OTC principe-squashed

In Nederland werd voor dit soort aanwezigheidsdetectie de GRS OTC, een korte toonfrequente spoorstroomloop, waarmee de aanwezigheid van een trein wordt vastgesteld, gebruikt.

De werking van de GRS OTC is als volgt: Een 10 kHz transistoroscillator zet door middel van een lijntransformator een 10 KHz signaal op het spoor. Wanneer een trein nadert binnen een afstand van ca 20m vanaf het aansluitpunt, loopt er voldoende stroom door de spoorstaven en de treinassen om een "spoorrelais" aan te laten trekken, dat aangetrokken blijft totdat de trein grofweg dezelfde of een iets grotere afstand voorbij het voedingspunt is gereden.

De ontvanger krijgt dus alleen een signaal binnen als het spoor ter plaatse van de aansluitkabels van de O.T.C. aan het spoor bezet is. Aan de uitgang van de ontvanger is een relais geschakeld dat aantrekt als het signaal binnenkomt, dus als het spoor bezet is. Dit is dus een schakeling volgens werkstroomprincipe en is daarom niet fail-safe. Voor meewerkingsfuncties op basis van treinaanwezigheid-detectie is dat over het algemeen acceptabel, trekt het relais niet aan dan wordt bijv. de grendel niet vrijgegeven.

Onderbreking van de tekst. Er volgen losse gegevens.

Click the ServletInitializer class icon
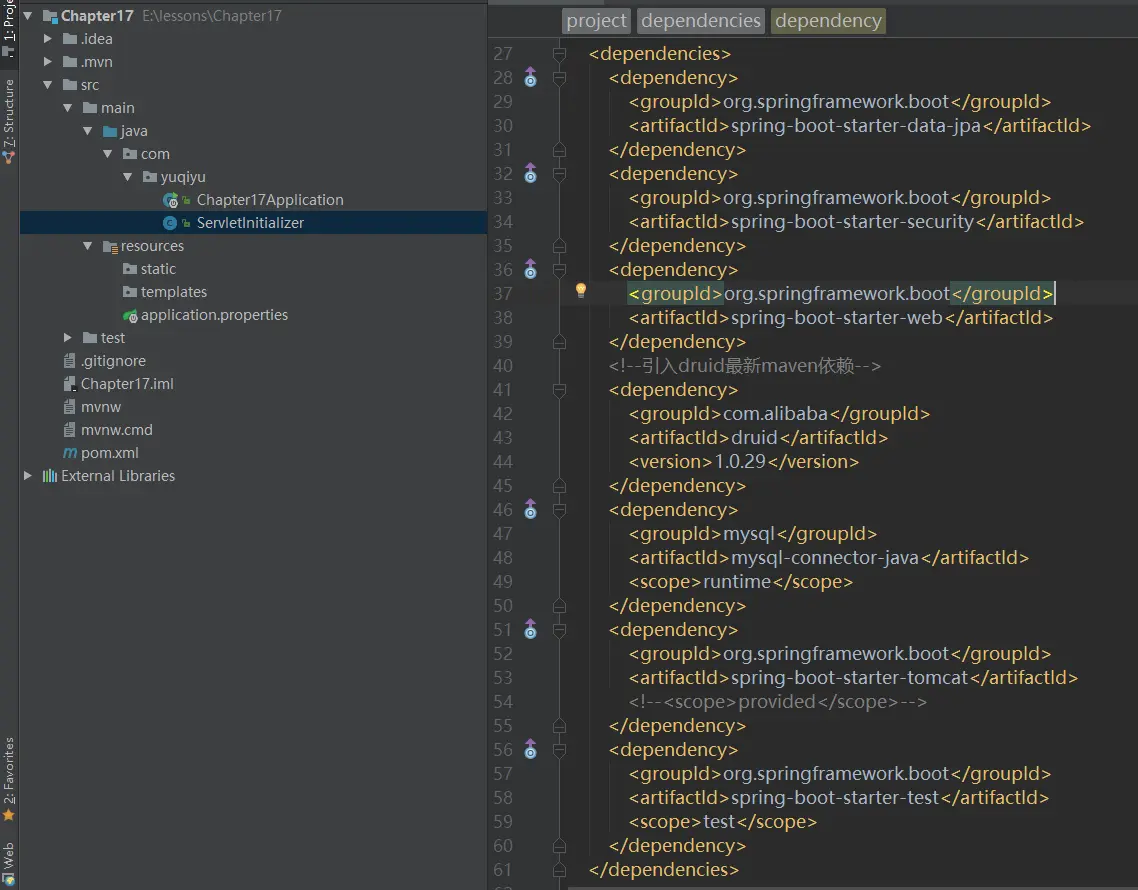point(170,223)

Een OTC kan dus niet gebruikt worden voor treindetectie-functies waarbij op fail-safe wijzen het spoor moet worden vrijgemeld.

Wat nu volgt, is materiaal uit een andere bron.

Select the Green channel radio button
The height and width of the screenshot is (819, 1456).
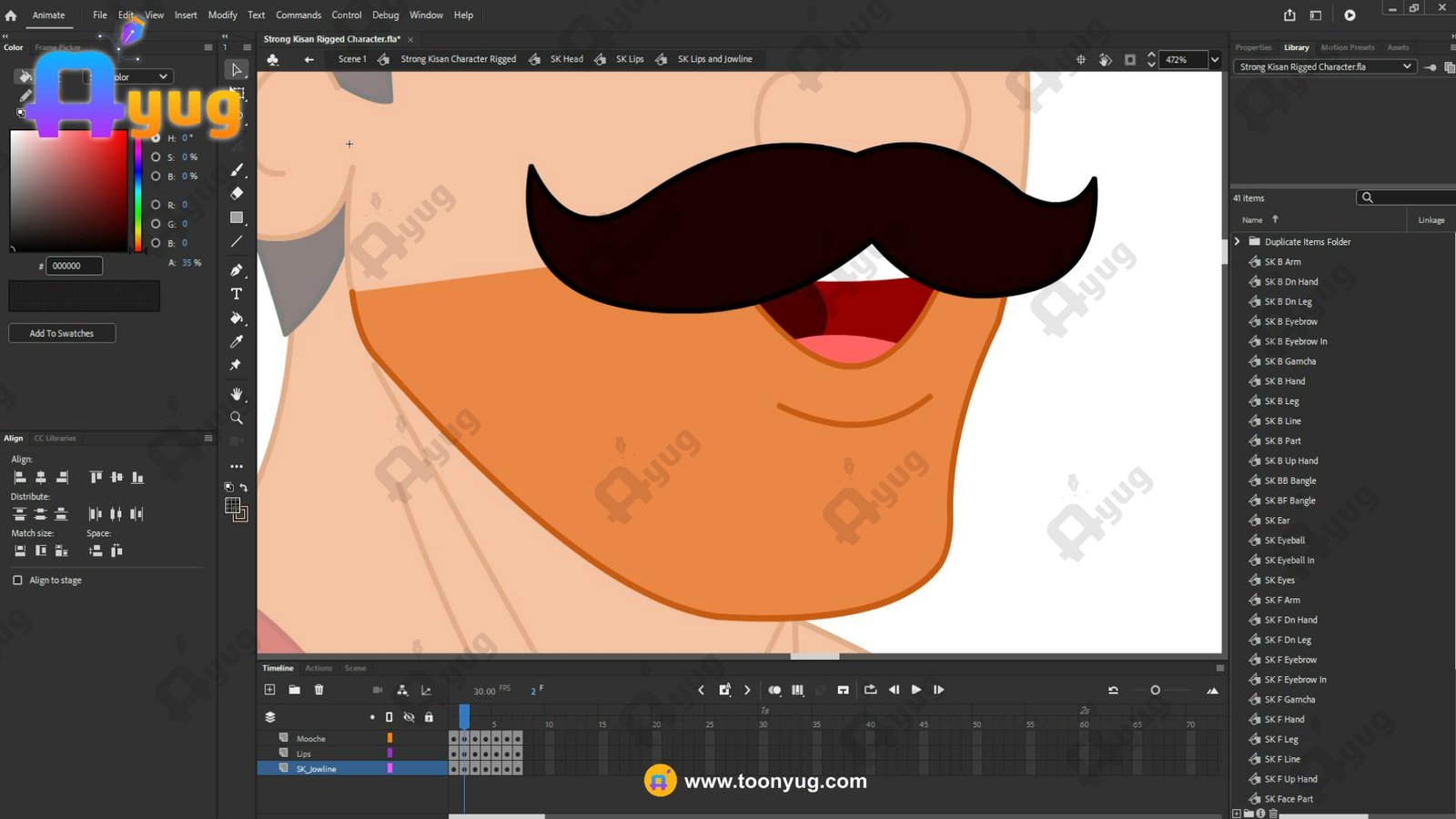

Een OTC moet niet worden verward met een gewone spoorstroomloop die juist gebruikt wordt om op veilige wijze vast te stellen dat een sectie vrij is. Een OTC kan in een gewone spoorstroomloop worden ingebouwd, het signaal wordt gesuperponeerd. De frequentie van de OTC is vrij hoog (10 kHz) ten opzichte van de 50 en 75 Hz spoorstroomlopen, er hoeven daardoor geen ES lassen voor ingebouwd te worden. Het Overlay Track Relay (OTR) trekt aan als zich een of meer assen in het werkingsgebied bevinden, ca 5 meter vanaf de plek waar de OTC op de spoorstaven is aangesloten. De gebruikt dus OTC het werkstroomprincipe.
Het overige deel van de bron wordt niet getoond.